Juan Zamora Terrés. Director del Centro de Logística y Servicios Marítimos de la Universidad Politécnica de Cataluña

 
 

El transporte constituye un elemento clave en el crecimiento económico español y europeo. El aumento constante de su demanda está creando, en contrapartida, numerosos problemas que amenazan el futuro desarrollo económico. La congestión de las carreteras y aeropuertos no sólo añade un 6% a la factura energética que pagamos en la Unión Europea (lo que supone miles de millones de euros), sino que ocasiona pérdidas muy cuantiosas en horas de trabajo,
enfermedades debidas al estrés en las personas y costes medioambientales cada día más difíciles de asumir. El sector del transporte es responsable del 28% de las emisiones a la atmósfera de dióxido de carbono (CO2), el principal gas de efecto invernadero y responsable, en buena parte, del llamado cambio climático.

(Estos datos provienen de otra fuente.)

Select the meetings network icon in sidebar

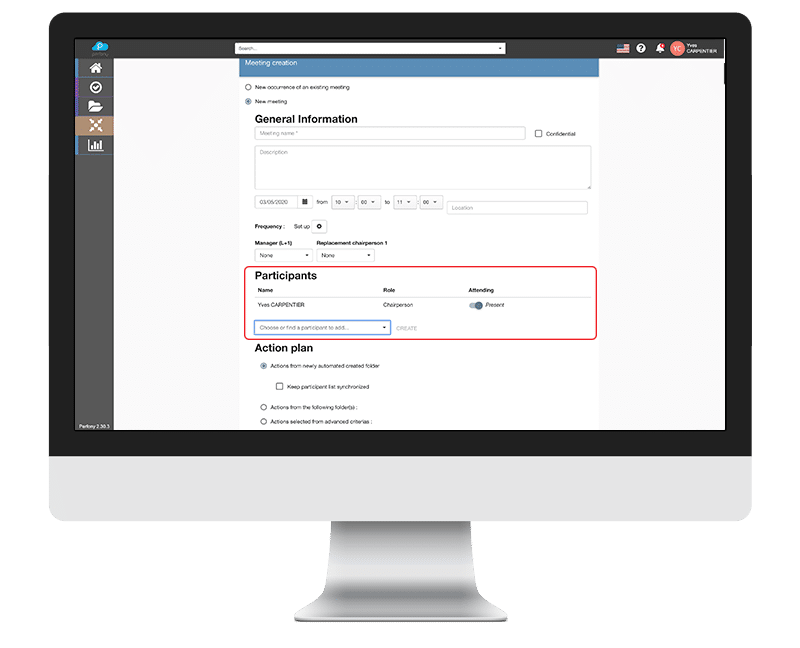[95, 125]
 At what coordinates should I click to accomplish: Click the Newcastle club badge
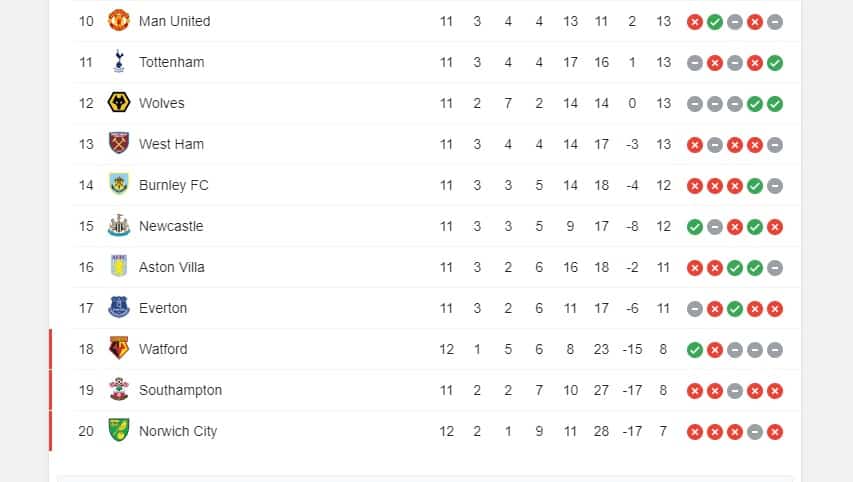[119, 226]
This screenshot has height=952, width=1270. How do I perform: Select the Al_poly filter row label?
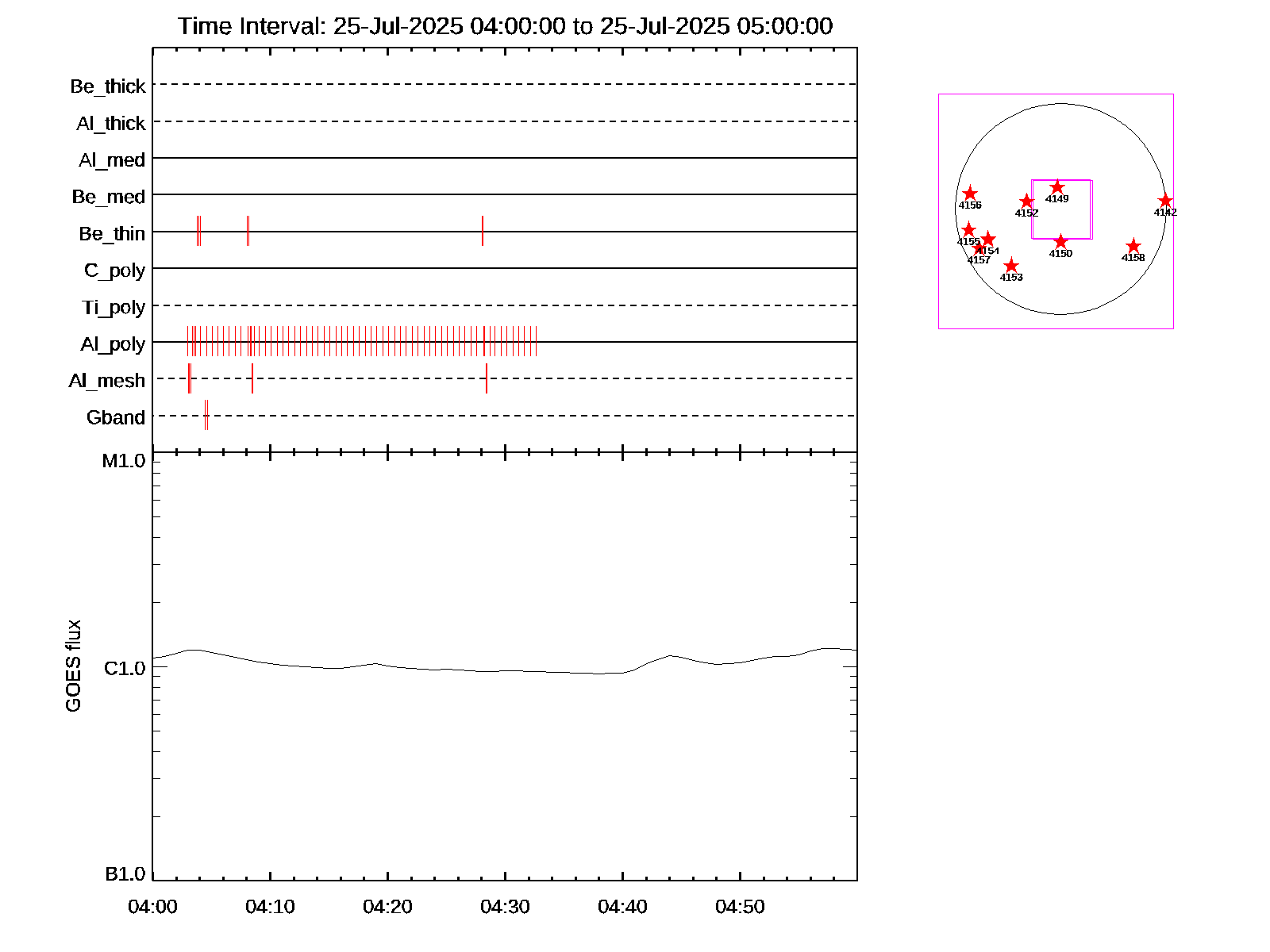coord(113,344)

Sin embargo, cuando hablamos de transporte sería conveniente distinguir entre los diferentes modos (carretera, ferrocarril, aéreo y marítimo), puesto que el impacto negativo de cada uno de ellos resulta muy diferente. El 84% de la contaminación por CO2 procede de los vehículos de carretera, modo de transporte responsable también de 41.600 muertos en los países de la UE y 1,7 millones de heridos (cifras consolidadas de 2005), con un coste estimado del 2% del Producto Interior Bruto europeo. La carretera supone el 44% del transporte de mercancías y el 85% del transporte de pasajeros. Teniendo en cuenta el colapso de las infraestructuras y que el transporte por carretera resulta, de largo, el más costoso en términos económicos y medioambientales, desde 1986 y, en particular, desde la publicación del Libro Blanco en 2001, los objetivos de la política europea de transportes se cifran en traspasar al ferrocarril y al modo marítimo el mayor número de mercancías y de pasajeros que hoy se transportan por carretera (larga distancia) y por avión (corta distancia).